The work of the Nobel prize-winning poet Rabindranath Tagore was once ‘shoved down our throats’. Now he is too easily dismissed, even ridiculed.
By Amit Chaudhuri

A street vendor sells photographs of Rabindranath Tagore on a Kolkata pavement. Photograph: Jayanta Shaw/Reuters/Corbis
The celebrations for the 150th anniversary of the birth of the Bengali poet Rabindranath Tagore in May began early in the month and will continue until next year. The event passed without much comment in Britain, but was noted by Ian Jack in the Guardian, and JC, in his notebook in the TLS. They enquired, pertinently, whether Tagore was worth making a fuss about.

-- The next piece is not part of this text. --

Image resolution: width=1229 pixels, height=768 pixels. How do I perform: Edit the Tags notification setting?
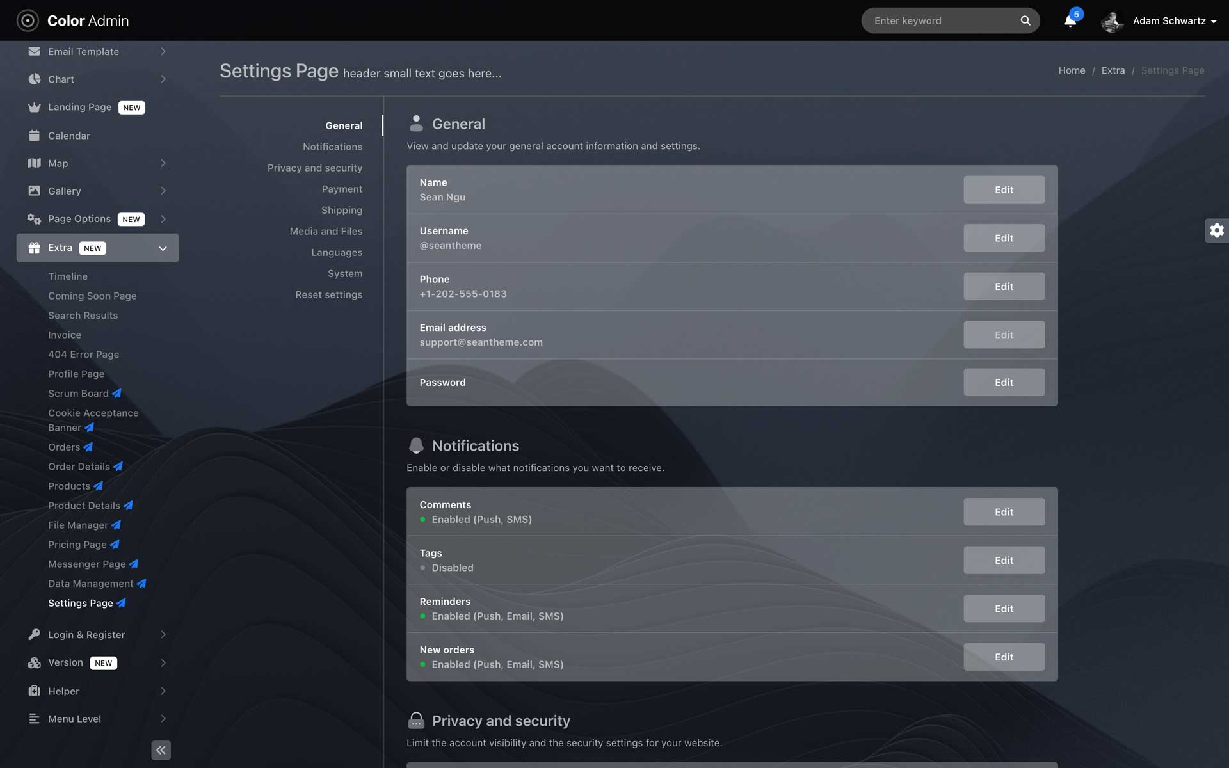pos(1004,560)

In fact, JC wanted to know: “Who reads Rabindranath Tagore now?” Any man dressed in a loose robe-like garment, and whose poetry, at least in English translation, comprises lines such as the one Jack quotes (“Faith is the bird that feels the light when the dawn is still dark”), is up, in Britain, for a laugh.
Jack reminds us of Philip Larkin’s opinion, expressed vividly in a letter: “An Indian has written to ask what I think of Rabindrum Tagore. Feel like sending him a telegram: ‘Fuck all. Larkin.’” This could be Larkin the epistolary racist. Or it could be Larkin the poet who deployed expletives to arraign the polite, the poet who, in a poem called “Sunny Prestatyn”, records with satisfaction how the original poster (“Come to sunny Prestatyn”) is gradually defaced by “Titch Thomas” with a drawing of a “tuberous cock and balls”. One can feel some of the liberating electricity Larkin feels in placing “fuck all” in close proximity to “Tagore”. He and to a certain extent Jack (who’s remarkably equable in his piece) are of a generation that had Tagore, as Karl Miller once told me, “shoved down our throats”. As an early 20th-century elixir, like Cod Liver Oil or Waterbury’s Compound, Tagore was always destined to date, and even the irritation he caused to be forgotten.
So it’s encouraging to discover that at least the irritation hasn’t vanished entirely. At the same time, I feel a surge of empathy for Jack and JC, and all who can’t read Tagore in Bengali, who must endure the most popular English translations (which are still Tagore’s own), and take on trust there’s something out there worth celebrating. Jack points out there’s very little in Tagore’s own translations worth quoting from. At first glance, this seems absolutely true. Although Tagore has had some good translators (Ketaki Kushari Dyson, Sunetra Gupta, Sukanta Chaudhuri, William Radice), it seems his own translations have permanently superseded any regard for his originals, just as, for a while, Ben Kingsley’s Gandhi eclipsed Gandhi in the popular imagination.
Tagore’s English version of the Gitanjali, for which he was awarded the Nobel prize in 1913, is what Mother Teresa once was to Calcutta, the royal family to England, and Kingsley to Gandhi: a tantalising mirage that obstructs the view of what’s behind it.